La réaction des banques commerciales n’est pas une surprise, car, dans tous les pays du monde, du moment qu’une banque centrale augmente ses taux d’intérêt dans l’objectif de stabiliser les prix, automatiquement les banques augmentent les leurs. Toutefois le contexte est très diffèrent en Haïti et les résultats que l’on cherche ne passent pas par les mêmes mécanismes.
En fait, si au niveau international la tendance ces jours-ci dans les banques centrales est favorable à la baisse des taux d’intérêt pour stimuler la croissance économique et augmenter l’inflation jugée trop faible− c’est le cas par exemple aux Etats-Unis qui accuse une faible inflation annuelle de 1.4% et en République Dominicaine avec une inflation de 0.92%− le contexte est tout à fait diffèrent en Haïti où nous n’avons pas de croissance, le taux chômage est très élevé et les prix augmentent dans l’économie sur fonds d’autres facteurs qui ne sont pas la demande. Cette situation est contraire à un ensemble de théorie économique notamment le carré magique de l’économiste Nicholas Kaldor et la Courbe de Philipps.
On doit aller droit au but pour dire que le resserrement du crédit au niveau du système bancaire, suite à une augmentation des taux directeurs, accompagnés d’un ensemble d’autres mesures notamment les injections de dollars sur le marché et d’autres mesures administratives, constitue le prix à payer pour casser cette vague de 100 gourdes pour 1 dollar qui était sur le point d’arriver sur le marché des changes avec toutes les conséquences qui s’ensuivraient, notamment une inflation qui aurait pu même atteindre 20% au mois de juillet dernier.
Il est clair que pour stabiliser le taux de change, il n’existe pas que ces mesures sur les taux d’intérêt et les autres mesures de politique monétaire et administratives à appliquer.
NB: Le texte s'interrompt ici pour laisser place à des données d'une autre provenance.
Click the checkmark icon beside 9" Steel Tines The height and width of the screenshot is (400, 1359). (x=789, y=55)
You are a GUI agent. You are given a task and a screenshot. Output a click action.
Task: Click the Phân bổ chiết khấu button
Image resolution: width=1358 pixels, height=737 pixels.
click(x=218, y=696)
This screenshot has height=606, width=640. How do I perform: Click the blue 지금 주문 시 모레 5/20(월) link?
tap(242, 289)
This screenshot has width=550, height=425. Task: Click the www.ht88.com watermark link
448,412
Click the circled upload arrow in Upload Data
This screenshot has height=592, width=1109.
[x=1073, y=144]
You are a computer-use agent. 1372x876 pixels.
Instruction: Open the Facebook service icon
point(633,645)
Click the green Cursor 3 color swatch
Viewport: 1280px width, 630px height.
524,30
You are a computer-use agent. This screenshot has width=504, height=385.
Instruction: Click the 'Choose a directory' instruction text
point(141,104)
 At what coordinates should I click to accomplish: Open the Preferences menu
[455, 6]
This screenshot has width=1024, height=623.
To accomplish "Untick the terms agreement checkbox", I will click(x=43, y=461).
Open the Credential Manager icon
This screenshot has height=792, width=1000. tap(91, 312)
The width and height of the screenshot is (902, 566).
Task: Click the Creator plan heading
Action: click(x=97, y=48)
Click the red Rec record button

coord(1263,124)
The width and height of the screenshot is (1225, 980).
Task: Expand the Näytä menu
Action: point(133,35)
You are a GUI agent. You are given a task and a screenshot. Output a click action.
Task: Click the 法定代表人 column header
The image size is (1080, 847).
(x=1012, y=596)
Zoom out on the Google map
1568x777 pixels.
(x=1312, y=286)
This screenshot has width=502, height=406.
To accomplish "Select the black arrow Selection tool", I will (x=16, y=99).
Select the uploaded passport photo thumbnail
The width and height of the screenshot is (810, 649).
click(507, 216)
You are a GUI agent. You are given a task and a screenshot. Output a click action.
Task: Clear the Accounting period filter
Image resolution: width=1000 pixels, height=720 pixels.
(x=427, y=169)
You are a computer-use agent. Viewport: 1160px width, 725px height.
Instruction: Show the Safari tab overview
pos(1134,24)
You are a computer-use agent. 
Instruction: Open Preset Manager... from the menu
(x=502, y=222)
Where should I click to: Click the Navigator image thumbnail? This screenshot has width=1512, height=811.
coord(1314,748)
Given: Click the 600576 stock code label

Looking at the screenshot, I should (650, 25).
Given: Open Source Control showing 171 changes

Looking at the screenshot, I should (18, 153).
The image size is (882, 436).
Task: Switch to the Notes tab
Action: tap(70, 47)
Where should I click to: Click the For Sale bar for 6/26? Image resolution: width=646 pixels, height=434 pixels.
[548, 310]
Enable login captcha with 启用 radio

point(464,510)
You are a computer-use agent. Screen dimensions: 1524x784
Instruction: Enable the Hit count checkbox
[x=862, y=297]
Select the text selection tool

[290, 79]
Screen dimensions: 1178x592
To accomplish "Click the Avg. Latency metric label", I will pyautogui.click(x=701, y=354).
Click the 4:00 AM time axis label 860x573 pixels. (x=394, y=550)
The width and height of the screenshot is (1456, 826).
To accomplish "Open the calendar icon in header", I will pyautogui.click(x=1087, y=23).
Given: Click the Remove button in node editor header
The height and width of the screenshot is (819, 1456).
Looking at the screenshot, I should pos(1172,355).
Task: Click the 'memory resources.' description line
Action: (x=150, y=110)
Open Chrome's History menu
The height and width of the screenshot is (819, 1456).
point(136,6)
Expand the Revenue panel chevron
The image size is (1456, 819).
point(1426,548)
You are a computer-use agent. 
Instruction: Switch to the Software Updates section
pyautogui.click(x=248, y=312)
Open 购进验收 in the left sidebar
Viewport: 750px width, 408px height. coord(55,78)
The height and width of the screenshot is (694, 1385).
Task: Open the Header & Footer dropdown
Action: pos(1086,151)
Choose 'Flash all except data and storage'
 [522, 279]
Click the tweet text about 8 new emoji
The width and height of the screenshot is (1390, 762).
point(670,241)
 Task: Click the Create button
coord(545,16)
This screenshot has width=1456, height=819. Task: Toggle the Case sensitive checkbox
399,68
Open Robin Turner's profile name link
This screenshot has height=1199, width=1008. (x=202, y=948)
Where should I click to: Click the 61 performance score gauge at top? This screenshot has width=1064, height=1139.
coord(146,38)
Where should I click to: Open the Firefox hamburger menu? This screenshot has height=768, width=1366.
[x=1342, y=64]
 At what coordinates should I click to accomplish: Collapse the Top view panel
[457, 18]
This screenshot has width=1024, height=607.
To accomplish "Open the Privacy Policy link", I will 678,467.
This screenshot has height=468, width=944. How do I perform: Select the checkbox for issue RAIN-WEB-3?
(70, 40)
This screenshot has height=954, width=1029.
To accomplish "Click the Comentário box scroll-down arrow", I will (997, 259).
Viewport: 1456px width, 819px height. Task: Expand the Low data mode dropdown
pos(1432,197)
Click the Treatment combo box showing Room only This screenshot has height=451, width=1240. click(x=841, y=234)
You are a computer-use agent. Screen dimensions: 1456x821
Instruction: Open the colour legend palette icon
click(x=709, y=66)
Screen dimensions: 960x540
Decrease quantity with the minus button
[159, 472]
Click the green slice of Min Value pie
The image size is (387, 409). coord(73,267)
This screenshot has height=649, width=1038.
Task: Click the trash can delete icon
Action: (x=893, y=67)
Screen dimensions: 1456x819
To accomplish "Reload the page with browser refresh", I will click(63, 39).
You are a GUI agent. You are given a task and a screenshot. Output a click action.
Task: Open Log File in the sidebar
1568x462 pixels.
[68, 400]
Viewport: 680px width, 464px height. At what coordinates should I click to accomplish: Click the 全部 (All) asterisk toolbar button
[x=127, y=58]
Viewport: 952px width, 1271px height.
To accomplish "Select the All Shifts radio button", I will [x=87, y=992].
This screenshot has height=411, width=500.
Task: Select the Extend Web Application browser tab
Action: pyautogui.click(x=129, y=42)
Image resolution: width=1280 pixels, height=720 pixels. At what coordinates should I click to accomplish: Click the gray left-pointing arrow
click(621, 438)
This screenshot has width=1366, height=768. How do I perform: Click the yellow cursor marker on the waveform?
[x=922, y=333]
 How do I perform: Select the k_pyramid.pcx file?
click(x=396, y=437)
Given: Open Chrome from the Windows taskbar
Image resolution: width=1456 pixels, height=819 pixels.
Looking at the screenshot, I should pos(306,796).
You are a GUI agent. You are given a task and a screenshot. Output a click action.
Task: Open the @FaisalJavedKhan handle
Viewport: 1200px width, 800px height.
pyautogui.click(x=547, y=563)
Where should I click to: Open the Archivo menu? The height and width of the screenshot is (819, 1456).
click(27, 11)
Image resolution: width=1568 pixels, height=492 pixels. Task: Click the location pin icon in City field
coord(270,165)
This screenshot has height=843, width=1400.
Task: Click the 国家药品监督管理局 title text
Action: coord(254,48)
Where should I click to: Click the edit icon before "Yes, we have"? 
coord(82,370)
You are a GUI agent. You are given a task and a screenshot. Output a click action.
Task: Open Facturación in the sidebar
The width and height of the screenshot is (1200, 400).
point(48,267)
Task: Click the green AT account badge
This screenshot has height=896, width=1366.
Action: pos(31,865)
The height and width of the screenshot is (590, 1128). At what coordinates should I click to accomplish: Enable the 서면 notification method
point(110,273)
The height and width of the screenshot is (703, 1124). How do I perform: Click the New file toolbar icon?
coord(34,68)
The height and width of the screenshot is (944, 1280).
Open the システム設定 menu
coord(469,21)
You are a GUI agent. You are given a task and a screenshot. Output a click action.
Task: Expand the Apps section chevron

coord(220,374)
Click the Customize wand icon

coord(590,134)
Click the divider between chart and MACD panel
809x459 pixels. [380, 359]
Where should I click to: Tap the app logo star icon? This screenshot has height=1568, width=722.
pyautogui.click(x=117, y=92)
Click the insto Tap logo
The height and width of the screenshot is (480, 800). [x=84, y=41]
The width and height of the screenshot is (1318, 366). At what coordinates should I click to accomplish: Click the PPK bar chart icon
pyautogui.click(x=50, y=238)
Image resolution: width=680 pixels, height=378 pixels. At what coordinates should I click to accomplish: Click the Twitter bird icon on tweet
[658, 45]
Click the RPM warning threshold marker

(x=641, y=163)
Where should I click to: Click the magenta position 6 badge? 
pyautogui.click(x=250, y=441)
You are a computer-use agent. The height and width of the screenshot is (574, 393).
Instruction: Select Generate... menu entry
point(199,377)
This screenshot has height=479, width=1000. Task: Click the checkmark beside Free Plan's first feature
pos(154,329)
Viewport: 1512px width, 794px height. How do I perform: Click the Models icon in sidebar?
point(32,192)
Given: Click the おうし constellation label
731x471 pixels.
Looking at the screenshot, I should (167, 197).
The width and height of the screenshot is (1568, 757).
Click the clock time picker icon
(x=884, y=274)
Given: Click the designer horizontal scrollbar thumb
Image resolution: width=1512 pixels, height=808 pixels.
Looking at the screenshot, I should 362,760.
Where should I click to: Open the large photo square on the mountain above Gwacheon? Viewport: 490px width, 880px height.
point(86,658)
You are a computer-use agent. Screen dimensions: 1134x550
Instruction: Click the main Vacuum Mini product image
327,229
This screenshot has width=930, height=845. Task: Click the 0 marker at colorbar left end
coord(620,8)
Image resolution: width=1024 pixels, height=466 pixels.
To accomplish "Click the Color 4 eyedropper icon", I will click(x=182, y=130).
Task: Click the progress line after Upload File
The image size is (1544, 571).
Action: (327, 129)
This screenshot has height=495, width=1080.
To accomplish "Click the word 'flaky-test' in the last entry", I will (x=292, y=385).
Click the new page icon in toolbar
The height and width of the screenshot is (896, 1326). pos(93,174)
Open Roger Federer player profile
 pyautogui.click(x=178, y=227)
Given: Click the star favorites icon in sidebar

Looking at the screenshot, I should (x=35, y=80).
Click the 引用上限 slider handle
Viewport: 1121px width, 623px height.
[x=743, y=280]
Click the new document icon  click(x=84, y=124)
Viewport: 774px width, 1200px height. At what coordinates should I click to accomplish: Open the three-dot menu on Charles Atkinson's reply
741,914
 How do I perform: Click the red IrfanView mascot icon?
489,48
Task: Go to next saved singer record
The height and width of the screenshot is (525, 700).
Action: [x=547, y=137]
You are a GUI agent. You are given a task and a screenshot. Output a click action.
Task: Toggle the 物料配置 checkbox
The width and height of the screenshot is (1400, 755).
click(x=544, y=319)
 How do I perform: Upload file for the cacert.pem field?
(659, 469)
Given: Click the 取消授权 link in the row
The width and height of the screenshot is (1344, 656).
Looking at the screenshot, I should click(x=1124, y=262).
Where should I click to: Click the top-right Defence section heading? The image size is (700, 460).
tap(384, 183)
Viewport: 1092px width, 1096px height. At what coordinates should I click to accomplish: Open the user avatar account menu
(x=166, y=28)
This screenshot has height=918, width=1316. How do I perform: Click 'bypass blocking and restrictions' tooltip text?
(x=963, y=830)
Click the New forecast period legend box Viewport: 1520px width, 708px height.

Cependant, le fait qu’il n’y a pas de gouvernement, il n’y a pas de budget, la situation socio-politique est très tendue avec des actes d’insécurité, entre autres, les décisions de politique publique qui pourraient être prises pour stimuler la production nationale et favoriser une augmentation des exportations de biens et de services, notamment le tourisme, ne sont pas au rendez-vous, ce qui aurait des impacts positifs sur le taux de change et sur l’inflation.
La grande question qu’on doit se poser aujourd’hui face à cette situation et autour de laquelle on doit effectuer certaines recherches : si on avait laissé le taux de change atteindre la barre fatidique de 100g ou plus pour un dollar, provoquant ainsi une inflation d’au moins 20%, est-ce que ça ferait moins mal à l’économie que serrer le crédit au niveau du système bancaire ; sachant que près de 60% du crédit est destiné à l’importation et non à la production nationale ?
De toute façon, on doit continuer à suivre l’évolution des indicateurs économiques, car le seul risque et la seule inquiétude ici c’est de voir une éventuelle transmission du coût du crédit bancaire aux prix à la consommation, puisqu’il y a quand même une demande interne à satisfaire et cette demande, malheureusement, n’est pas satisfaite par la production locale pour laquelle il existe des programmes incitatifs de crédit mais plutôt par les importations.